╭──

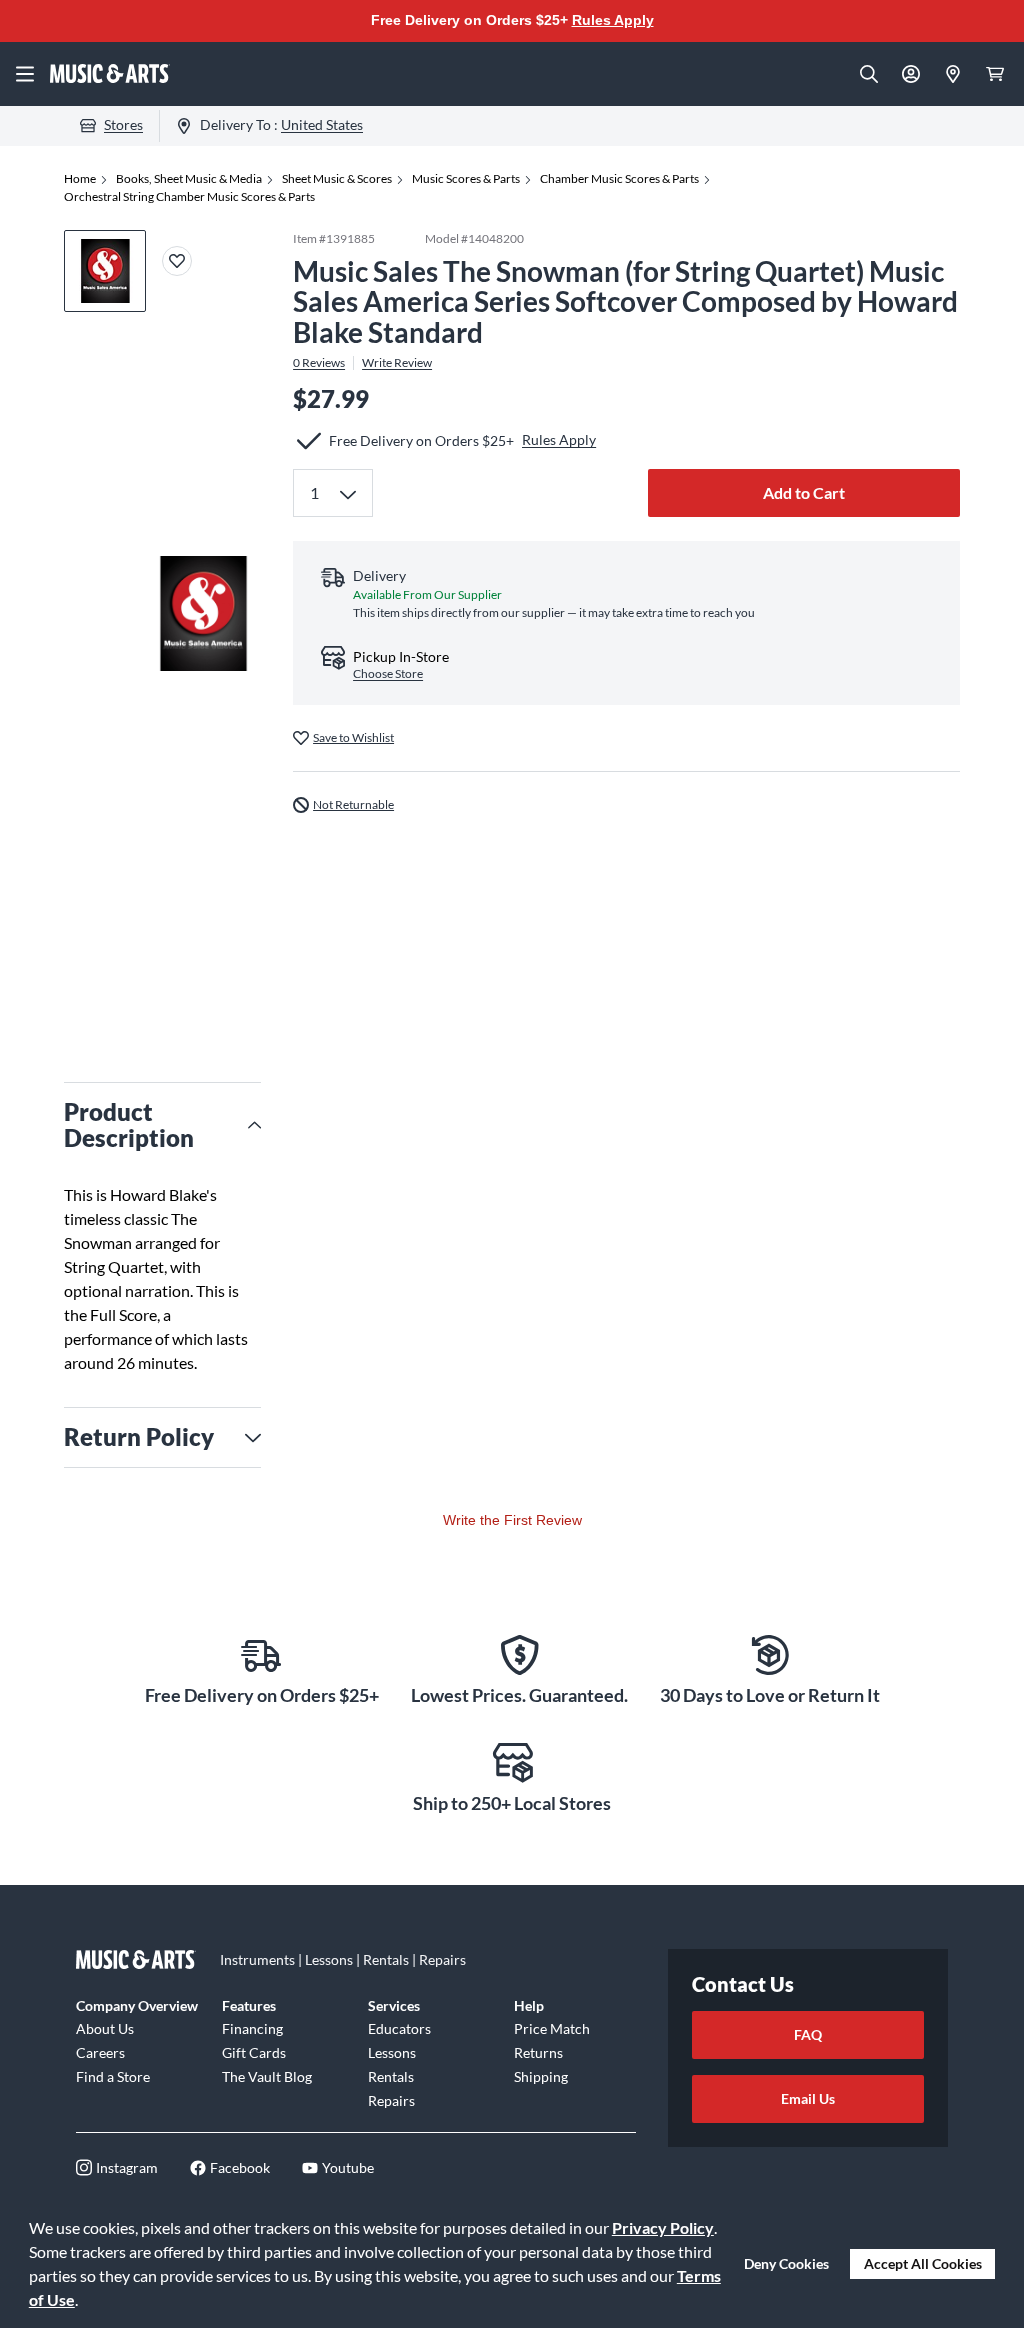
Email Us (808, 2098)
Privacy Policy (663, 2227)
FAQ (808, 2034)
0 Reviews (319, 363)
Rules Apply (613, 20)
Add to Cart (804, 492)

╰──

Exactly what appears in the records above must be returned, apart from the pictures.

■ SOLUTION
Email Us (808, 2098)
Privacy Policy (663, 2227)
FAQ (808, 2034)
0 Reviews (319, 363)
Rules Apply (613, 20)
Add to Cart (804, 492)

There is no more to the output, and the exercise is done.